We have fallen so far behind the rest in this way that the government should be doing all in its power to get more of us out and about in the world. Instead, the opposite is happening. Since the increase in taxes on air travel, the number of Maltese who leave the island has fallen dramatically. The government, which has found all sorts of excuses as to why this might be – certainly not because of the taxes on travel, heaven forfend! – can carry on pretending no longer.
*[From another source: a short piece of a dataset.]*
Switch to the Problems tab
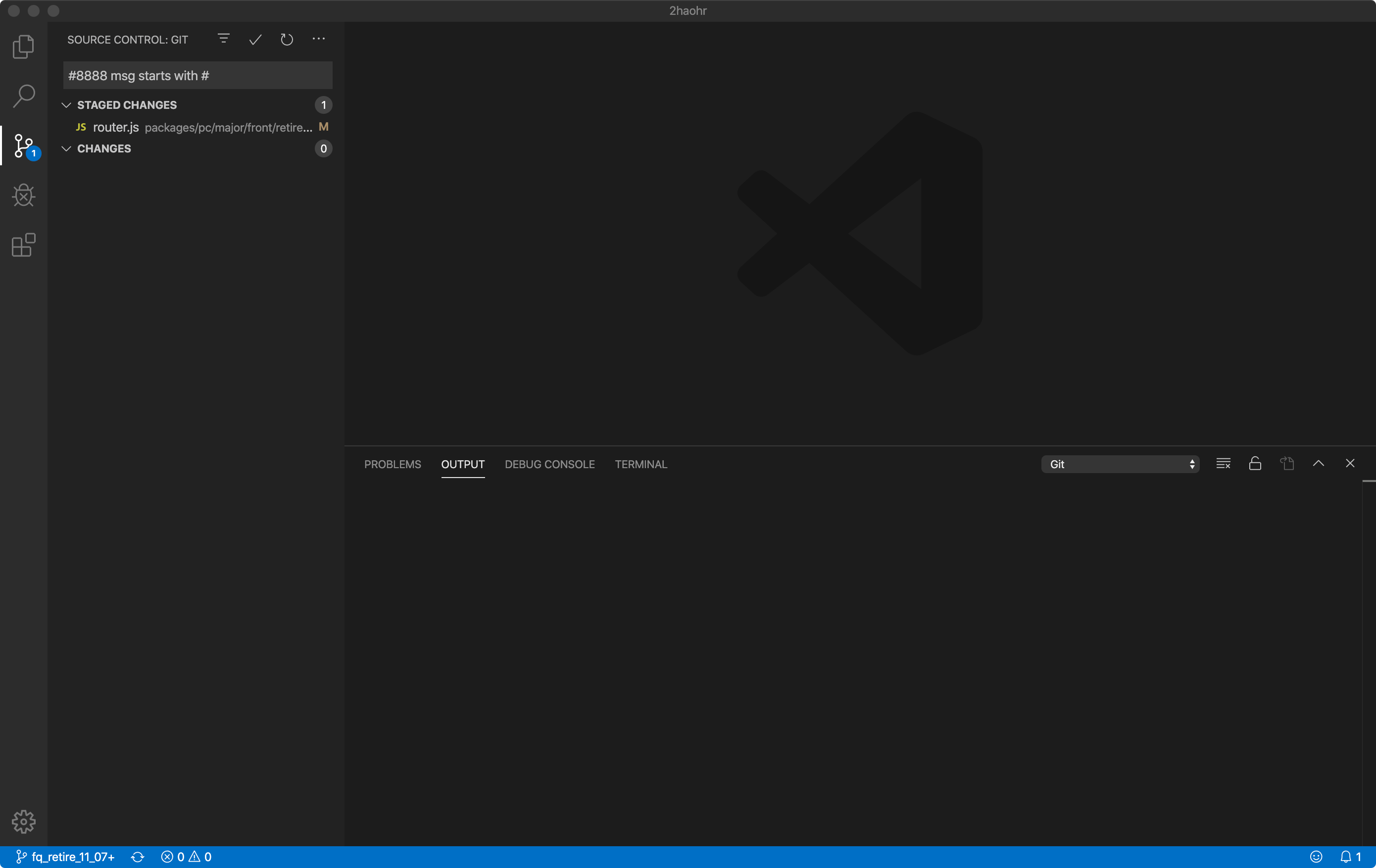Viewport: 1376px width, 868px height. point(392,464)
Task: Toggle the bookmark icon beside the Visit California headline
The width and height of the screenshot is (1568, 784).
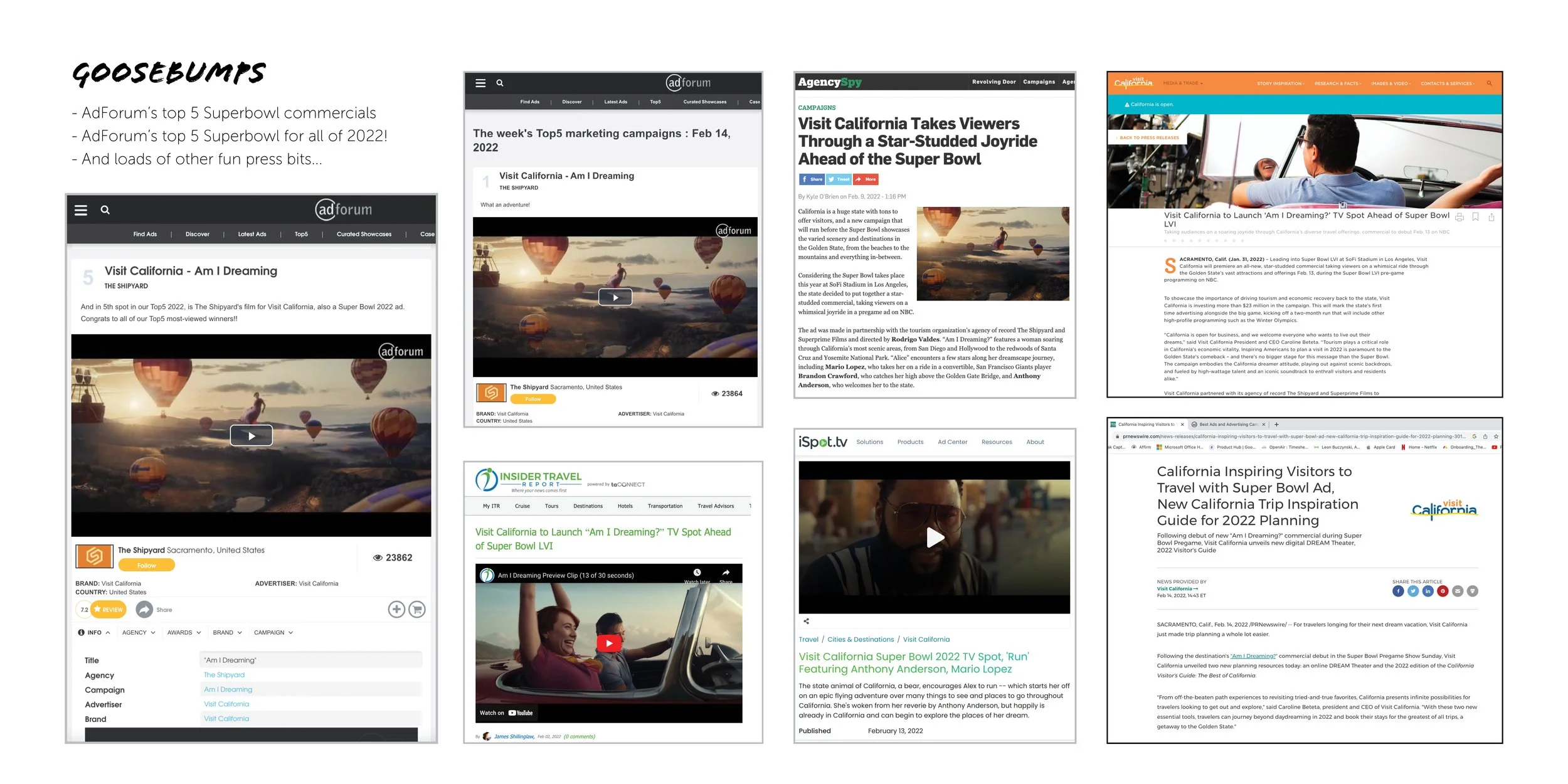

There is a more serious question to be answered, though. Does the government want us to travel? Or would it rather we stayed put? Putting in place fiscal measures that will allow the Maltese out of their cage more often is not something the government should do to keep us entertained, but because it will improve the quality of the human resources on offer. People who never leave their cage are not exactly brimming over with creativity, ideas, imagination and initiative. It is bad enough that the government sees no need to do that, but I suspect that we now have to ask whether the government is actually striving for the opposite goal, and deliberately implementing measures that will discourage us from travelling. Some weeks ago, a politician told me that one of the “beneficial” side effects of the high taxes on air travel, apart from the revenue collected, was the fact that people are spending their disposable income in Malta rather than in, say, Rome or Bali. And then the government collects more revenue through valued added tax, besides cutting down on the outward flow of money.
“Gosh,” I said, “I’m actually old enough to remember when the governments of Dom Mintoff and Karmenu Mifsud Bonnici thought that way.”